For those of you who have either missed the news or are catching up on this long after the controversy has cooled off, Neil Young pulled his music from Spotify after the latter refused to remove the show of  famous podcaster Joe Rogan. He was not the only artist to do so, but was perhaps the most visible. Quoting Wikipedia:

In January 2022, 270 scientists, physicians, professors, doctors, healthcare workers, veterinarians, a dentist, psychologists, physicians’ assistants, medical students, an engineer and a podcast host wrote an open letter to Spotify expressing concern over “false and societally harmful assertions” on The Joe Rogan Experience and asked Spotify to “establish a clear and public policy to moderate misinformation on its platform”. The 270 signatories objected to Rogan broadcasting COVID-19 misinformation, citing “a highly controversial” episode featuring guest Dr. Robert Malone (#1757). The episode has been criticized for “promoting baseless conspiracy theories”, including “an unfounded theory that societal leaders have ‘hypnotized’ the public.” The signatories further assert that “Dr. Malone is one of two recent JRE guests who has compared pandemic policies to the Holocaust. […]

On 26 January 2022, Neil Young removed his music from Spotify after they refused to remove the podcast.[291] Joni Mitchell subsequently removed her music in support of Young.[292][293] Other artists and podcasters, such as Nils Lofgren and Brené Brown, also announced a boycott of Spotify.[294][295]

There’s a delicate balance between the right to free speech and the responsibility for one’s words. This is particularly true when one is in a position to speak to a wide audience. Mr. Rogan would do well to recognize having a wide audience is a privilege. Spotify, too, has a responsibility to do the right thing. In the past, Google’s one-time mantra of “don’t be evil” has met its share of criticism when apparently ignoring that mantra, or at times, sticking to it in only a watered-down or half-a-loaf manner. In this case, I believe Spotify would do well to adopt this motto itself.

Until now, I’ve never been either for or against Joe Rogan. However, it troubles me that anyone who has the kind of a following that he does would knowingly invite people like Alex  Jones or Dr. Malone. I think it speaks volumes that Mr. Jones has been banned in some form (whether personally, his show, or his companies) from many different platforms: Some the platforms which have banned him are: Twitter, Facebook, Instagram, YouTube, PayPal, the Apple App Store, the Google Play Store, and Roku.

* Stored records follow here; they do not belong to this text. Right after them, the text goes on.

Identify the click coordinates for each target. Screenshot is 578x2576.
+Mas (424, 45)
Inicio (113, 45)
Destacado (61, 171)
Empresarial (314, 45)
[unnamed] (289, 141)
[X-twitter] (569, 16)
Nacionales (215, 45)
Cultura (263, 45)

You don’t piss off this many different companies without getting something way wrong.

And Mr. Rogan has no problem allowing Mr. Jones as a guest on his show. This is even after the latter has demonstrated a clear track record of supporting what are widely believed to be fringe conspiracy theories, going back at least as far as the 2001-09-11 terrorist attacks. (Yes, that’s now 20 years ago.) Similarly for Dr. Malone. He is unfortunately is using his status as a medical doctor to spread questionable, if not outright false, information about COVID-19 vaccines.

This is the kind of misinformation that literally kills people. The vast majority of the people who have died from COVID-19 have been unvaccinated for whatever reason. In most cases, these were entirely preventable deaths, making them all the more tragic.

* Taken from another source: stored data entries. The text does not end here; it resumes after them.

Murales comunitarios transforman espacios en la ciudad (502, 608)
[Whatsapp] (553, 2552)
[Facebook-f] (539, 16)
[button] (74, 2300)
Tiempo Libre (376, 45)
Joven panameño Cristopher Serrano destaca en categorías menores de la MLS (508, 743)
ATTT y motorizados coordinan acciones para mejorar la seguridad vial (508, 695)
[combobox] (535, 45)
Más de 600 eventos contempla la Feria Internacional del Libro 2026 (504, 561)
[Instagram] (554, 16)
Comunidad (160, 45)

I was a very sproadic Spotify user some time ago but have not used the service at all recently. I definitely will not miss Spotify should it disappear completely. In fact, if Spotify is going to take the side of the anti-vaxxers and conspiracy theorists, I would go as far as to say good riddance to bad rubbish.

Two days after the company pulled Neil Young’s music, Spotify’s stock price hit a 52-week low. It’s quite possible Spotify has checkmated itself, but only time will tell.